(PAGE EXTRACT):
□ □ □ □ □

This has to be one of the absolute BEST videos I have ever seen on resonance for introductory physics. Especially after studying acoustics in my undergrad where I worked on developing a national outreach program for the acoustical society of america, flipping my classroom as a teacher and researching many videos, and now being a graduate physics student studying acoustics again. Well done! I especially love the swing set examples of not resonance and the resonance of the body helping to act as an antenna amplifying the signal of your key fob. I've been asked that question so many times.
thank you for the substantial amount of hours you must've put into these videos. they are very knowledgeable and they help clarify everything my teacher at school teaches because her handwriting is illegible.
hi sir I am from India and I love your videos ,your way of demonstrating experiments is just so cool and interesting,it helps me learning the concept very easily , also I don't go to tuitions and I study from CZcams watching videos of you and other educational channel. Thnx sir and love from India😚. May God Bless You. Thnx once again.
What happens with students is they are dumped with loads of theories. We can't digest all the theories without any practical knowledge. Grateful to you for these videos. Really love it.

□ □ □ □ □

(Target pointing data):
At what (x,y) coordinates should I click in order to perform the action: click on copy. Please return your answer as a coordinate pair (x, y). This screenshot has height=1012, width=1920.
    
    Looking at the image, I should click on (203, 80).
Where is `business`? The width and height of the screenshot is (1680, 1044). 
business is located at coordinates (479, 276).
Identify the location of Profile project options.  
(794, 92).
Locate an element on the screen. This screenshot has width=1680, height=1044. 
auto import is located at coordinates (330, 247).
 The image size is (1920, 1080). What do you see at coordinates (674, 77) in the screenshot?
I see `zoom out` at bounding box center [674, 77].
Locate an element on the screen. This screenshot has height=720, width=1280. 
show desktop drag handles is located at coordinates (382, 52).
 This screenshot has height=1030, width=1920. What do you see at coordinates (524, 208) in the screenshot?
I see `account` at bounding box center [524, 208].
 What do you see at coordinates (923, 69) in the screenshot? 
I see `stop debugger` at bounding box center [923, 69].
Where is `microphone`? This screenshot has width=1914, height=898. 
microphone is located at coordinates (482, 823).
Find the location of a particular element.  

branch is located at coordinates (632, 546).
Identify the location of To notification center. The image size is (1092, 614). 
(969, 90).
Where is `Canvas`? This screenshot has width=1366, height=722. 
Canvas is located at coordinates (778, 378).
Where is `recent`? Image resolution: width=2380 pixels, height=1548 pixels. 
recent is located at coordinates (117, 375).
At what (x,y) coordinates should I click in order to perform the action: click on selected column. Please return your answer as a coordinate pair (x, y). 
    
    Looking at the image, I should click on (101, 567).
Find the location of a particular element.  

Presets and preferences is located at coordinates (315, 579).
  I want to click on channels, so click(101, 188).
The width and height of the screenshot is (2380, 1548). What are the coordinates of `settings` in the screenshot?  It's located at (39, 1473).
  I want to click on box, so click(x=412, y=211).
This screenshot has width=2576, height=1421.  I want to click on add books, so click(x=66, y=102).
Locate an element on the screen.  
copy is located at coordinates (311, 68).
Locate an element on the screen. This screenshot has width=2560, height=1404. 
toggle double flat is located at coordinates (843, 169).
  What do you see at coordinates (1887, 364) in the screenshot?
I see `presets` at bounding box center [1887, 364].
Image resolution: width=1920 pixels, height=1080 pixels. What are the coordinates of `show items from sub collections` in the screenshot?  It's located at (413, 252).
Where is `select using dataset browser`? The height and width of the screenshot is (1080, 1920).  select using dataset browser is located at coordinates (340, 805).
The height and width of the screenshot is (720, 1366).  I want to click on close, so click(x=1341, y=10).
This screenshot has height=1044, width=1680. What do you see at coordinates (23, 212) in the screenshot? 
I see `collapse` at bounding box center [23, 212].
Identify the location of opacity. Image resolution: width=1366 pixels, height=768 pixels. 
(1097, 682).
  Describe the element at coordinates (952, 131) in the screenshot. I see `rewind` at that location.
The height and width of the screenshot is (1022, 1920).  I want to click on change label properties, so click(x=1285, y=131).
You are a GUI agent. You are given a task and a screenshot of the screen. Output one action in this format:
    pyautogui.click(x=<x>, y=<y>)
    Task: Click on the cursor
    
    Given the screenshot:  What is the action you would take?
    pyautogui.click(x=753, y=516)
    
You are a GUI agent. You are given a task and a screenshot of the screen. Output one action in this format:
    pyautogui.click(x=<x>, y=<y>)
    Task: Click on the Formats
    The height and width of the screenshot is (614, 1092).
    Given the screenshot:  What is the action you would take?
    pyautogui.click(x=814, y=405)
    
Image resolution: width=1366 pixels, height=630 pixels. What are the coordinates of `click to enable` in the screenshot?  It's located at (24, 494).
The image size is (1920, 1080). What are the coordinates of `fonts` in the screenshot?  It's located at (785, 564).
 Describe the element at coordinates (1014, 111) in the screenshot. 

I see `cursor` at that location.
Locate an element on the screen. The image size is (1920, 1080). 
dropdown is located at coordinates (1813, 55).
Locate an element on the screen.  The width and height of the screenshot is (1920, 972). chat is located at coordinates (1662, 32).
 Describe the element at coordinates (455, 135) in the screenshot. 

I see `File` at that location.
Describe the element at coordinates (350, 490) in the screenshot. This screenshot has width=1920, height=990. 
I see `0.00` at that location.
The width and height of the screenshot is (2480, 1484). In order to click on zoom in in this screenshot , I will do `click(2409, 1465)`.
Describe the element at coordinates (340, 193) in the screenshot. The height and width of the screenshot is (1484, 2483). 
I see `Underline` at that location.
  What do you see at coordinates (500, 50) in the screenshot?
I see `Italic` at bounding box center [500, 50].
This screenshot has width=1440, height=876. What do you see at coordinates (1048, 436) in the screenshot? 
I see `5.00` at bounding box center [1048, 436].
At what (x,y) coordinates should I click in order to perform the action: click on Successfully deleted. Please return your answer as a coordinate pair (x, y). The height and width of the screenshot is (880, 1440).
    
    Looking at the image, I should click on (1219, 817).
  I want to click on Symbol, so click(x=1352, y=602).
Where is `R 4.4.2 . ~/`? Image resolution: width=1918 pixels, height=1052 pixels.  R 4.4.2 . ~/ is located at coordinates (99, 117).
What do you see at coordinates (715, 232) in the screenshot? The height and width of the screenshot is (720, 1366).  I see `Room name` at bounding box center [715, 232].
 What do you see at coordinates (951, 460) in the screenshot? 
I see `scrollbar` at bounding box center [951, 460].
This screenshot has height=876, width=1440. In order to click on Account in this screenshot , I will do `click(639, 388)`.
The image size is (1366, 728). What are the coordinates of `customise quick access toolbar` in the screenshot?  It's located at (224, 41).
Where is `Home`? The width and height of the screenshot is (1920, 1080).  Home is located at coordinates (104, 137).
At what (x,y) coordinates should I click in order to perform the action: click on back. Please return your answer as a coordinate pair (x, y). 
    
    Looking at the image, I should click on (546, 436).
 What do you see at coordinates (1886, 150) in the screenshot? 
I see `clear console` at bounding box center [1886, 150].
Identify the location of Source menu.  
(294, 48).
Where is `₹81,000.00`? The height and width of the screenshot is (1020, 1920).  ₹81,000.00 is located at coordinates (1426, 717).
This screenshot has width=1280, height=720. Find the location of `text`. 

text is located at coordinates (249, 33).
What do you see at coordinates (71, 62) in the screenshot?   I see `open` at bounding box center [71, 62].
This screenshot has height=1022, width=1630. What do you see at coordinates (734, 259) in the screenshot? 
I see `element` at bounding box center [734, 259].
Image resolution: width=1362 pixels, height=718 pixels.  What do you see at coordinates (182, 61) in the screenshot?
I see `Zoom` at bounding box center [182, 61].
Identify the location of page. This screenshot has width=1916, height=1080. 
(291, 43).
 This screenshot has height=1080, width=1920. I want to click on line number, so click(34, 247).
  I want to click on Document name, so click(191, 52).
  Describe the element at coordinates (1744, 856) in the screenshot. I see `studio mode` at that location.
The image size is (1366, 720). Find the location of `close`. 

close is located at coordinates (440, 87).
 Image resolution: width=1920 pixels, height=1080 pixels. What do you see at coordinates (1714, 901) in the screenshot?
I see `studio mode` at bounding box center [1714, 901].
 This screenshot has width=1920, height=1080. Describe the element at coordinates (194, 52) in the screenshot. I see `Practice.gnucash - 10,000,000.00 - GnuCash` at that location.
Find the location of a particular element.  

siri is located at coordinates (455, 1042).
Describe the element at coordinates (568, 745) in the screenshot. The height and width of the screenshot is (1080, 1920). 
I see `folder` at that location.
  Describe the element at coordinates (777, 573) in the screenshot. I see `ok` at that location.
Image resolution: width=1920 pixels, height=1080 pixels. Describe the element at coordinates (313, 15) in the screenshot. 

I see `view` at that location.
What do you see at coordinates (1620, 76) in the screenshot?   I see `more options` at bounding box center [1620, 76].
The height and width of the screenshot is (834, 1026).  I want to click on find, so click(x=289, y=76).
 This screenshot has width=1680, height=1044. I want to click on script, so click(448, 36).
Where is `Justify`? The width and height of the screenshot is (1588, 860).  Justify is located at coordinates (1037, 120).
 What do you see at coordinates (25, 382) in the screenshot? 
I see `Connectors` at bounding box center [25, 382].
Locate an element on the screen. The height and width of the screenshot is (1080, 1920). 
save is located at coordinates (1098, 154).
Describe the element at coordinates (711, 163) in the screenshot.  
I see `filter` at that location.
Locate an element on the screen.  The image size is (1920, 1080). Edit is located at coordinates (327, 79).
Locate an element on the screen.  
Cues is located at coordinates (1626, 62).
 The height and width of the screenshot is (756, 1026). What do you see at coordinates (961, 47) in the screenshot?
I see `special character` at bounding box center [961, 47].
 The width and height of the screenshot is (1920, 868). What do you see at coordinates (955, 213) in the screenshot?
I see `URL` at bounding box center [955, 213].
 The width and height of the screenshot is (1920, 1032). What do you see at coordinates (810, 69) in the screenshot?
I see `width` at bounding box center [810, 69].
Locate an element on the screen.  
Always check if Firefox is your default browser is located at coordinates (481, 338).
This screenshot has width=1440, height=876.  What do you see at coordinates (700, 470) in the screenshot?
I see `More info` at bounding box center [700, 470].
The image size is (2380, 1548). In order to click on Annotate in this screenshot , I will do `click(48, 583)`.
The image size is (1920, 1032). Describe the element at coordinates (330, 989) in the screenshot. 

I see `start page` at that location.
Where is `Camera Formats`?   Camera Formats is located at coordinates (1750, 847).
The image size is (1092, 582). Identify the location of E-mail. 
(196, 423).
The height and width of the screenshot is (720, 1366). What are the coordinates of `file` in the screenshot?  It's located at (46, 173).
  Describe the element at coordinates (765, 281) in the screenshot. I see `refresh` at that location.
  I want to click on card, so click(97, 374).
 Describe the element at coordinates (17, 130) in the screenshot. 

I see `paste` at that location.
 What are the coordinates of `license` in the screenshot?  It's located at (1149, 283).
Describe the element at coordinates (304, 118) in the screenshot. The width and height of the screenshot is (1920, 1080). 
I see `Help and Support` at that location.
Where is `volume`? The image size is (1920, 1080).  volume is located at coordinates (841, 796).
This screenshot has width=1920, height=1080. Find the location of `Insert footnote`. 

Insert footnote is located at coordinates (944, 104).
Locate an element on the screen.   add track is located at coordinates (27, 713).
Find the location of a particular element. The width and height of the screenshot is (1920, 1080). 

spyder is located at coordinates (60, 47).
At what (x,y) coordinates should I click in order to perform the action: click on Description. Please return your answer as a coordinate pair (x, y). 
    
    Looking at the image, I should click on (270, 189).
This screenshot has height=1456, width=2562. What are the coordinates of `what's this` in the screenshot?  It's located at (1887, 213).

□ □ □ □ □

(WRITTEN TASKS):
1 – Could you retype the resonance video comments from "thank you for" up to and including "handwriting is illegible."?
2 – Can you extend the resonance video comments, picking up right after their last sentence?
This material has no connection to the resonance video comments.

(ANSWERS TO THE TASKS):
1 –
thank you for the substantial amount of hours you must've put into these videos. they are very knowledgeable and they help clarify everything my teacher at school teaches because her handwriting is illegible.

2 –
I was intrigued with this video's plot, seeing his three alter ego students being self-motivated to come up with their own calculation to explore his demonstration.
It's the chord known as C-suspended-4th, with the music notes C, F, and G (Do, Fa, & So). Middle C is very close to 256 Hz, and the corresponding F and G in the same octave on the same scale, would be 342 Hz and 384 Hz respectively. It is very common for a 1:1.5 music note interval, like that of C and G, to form a chord, the interval known as a perfect fifth, because of how well the waveforms fit together. Actual middle C is a little higher than 256 Hz, because A is used as the note that is specified as a rational number of Hertz (440 Hz).
Your videos are fabulous. I am from India. I didn't know P of physics. Now one of the reason is your videos because of which I m able to create interest in Physics Physics is really damn interesting.
See? That's why I'm a Patreon supporter. Sublime as always. Whilst watching I was wondering whether Billy, Bobby, and Bo are based on actual students ...
Thanks. When making the video I also discovered that my key fob is also slightly directional. When you get to the edge of the distance where it works, try turning the key fob and see if that makes a difference as well.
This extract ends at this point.